BEGIN Available records

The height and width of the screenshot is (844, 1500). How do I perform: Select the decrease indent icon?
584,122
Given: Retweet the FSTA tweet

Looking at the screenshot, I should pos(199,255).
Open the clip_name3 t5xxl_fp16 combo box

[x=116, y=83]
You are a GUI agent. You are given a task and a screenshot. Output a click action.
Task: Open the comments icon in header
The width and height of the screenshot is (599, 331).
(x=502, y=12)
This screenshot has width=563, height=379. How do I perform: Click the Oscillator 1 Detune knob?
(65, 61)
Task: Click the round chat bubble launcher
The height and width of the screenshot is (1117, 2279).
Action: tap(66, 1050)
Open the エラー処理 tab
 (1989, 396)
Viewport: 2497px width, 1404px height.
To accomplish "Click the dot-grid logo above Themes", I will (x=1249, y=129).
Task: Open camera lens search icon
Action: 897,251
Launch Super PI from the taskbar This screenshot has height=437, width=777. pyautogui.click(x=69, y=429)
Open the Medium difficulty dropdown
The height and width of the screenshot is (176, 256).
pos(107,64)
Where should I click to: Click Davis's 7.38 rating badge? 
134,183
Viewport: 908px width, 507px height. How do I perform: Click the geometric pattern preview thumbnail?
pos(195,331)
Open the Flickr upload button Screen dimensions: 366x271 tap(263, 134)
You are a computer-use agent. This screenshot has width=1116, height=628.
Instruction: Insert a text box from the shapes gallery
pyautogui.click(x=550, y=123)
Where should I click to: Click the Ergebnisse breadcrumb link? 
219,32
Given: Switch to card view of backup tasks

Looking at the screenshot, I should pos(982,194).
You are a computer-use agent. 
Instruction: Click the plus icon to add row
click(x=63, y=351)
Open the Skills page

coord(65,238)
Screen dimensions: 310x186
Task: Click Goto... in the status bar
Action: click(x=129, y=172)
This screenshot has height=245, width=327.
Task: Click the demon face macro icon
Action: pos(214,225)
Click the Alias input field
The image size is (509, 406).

END Available records

Retype every one of the items above verbatim, line for line.

The height and width of the screenshot is (844, 1500). How do I perform: Select the decrease indent icon?
584,122
Given: Retweet the FSTA tweet

Looking at the screenshot, I should pos(199,255).
Open the clip_name3 t5xxl_fp16 combo box

[x=116, y=83]
You are a GUI agent. You are given a task and a screenshot. Output a click action.
Task: Open the comments icon in header
The width and height of the screenshot is (599, 331).
(x=502, y=12)
This screenshot has width=563, height=379. How do I perform: Click the Oscillator 1 Detune knob?
(65, 61)
Task: Click the round chat bubble launcher
The height and width of the screenshot is (1117, 2279).
Action: tap(66, 1050)
Open the エラー処理 tab
 (1989, 396)
Viewport: 2497px width, 1404px height.
To accomplish "Click the dot-grid logo above Themes", I will (x=1249, y=129).
Task: Open camera lens search icon
Action: 897,251
Launch Super PI from the taskbar This screenshot has height=437, width=777. pyautogui.click(x=69, y=429)
Open the Medium difficulty dropdown
The height and width of the screenshot is (176, 256).
pos(107,64)
Where should I click to: Click Davis's 7.38 rating badge? 
134,183
Viewport: 908px width, 507px height. How do I perform: Click the geometric pattern preview thumbnail?
pos(195,331)
Open the Flickr upload button Screen dimensions: 366x271 tap(263, 134)
You are a computer-use agent. This screenshot has width=1116, height=628.
Instruction: Insert a text box from the shapes gallery
pyautogui.click(x=550, y=123)
Where should I click to: Click the Ergebnisse breadcrumb link? 
219,32
Given: Switch to card view of backup tasks

Looking at the screenshot, I should pos(982,194).
You are a computer-use agent. 
Instruction: Click the plus icon to add row
click(x=63, y=351)
Open the Skills page

coord(65,238)
Screen dimensions: 310x186
Task: Click Goto... in the status bar
Action: click(x=129, y=172)
This screenshot has height=245, width=327.
Task: Click the demon face macro icon
Action: pos(214,225)
Click the Alias input field
The image size is (509, 406).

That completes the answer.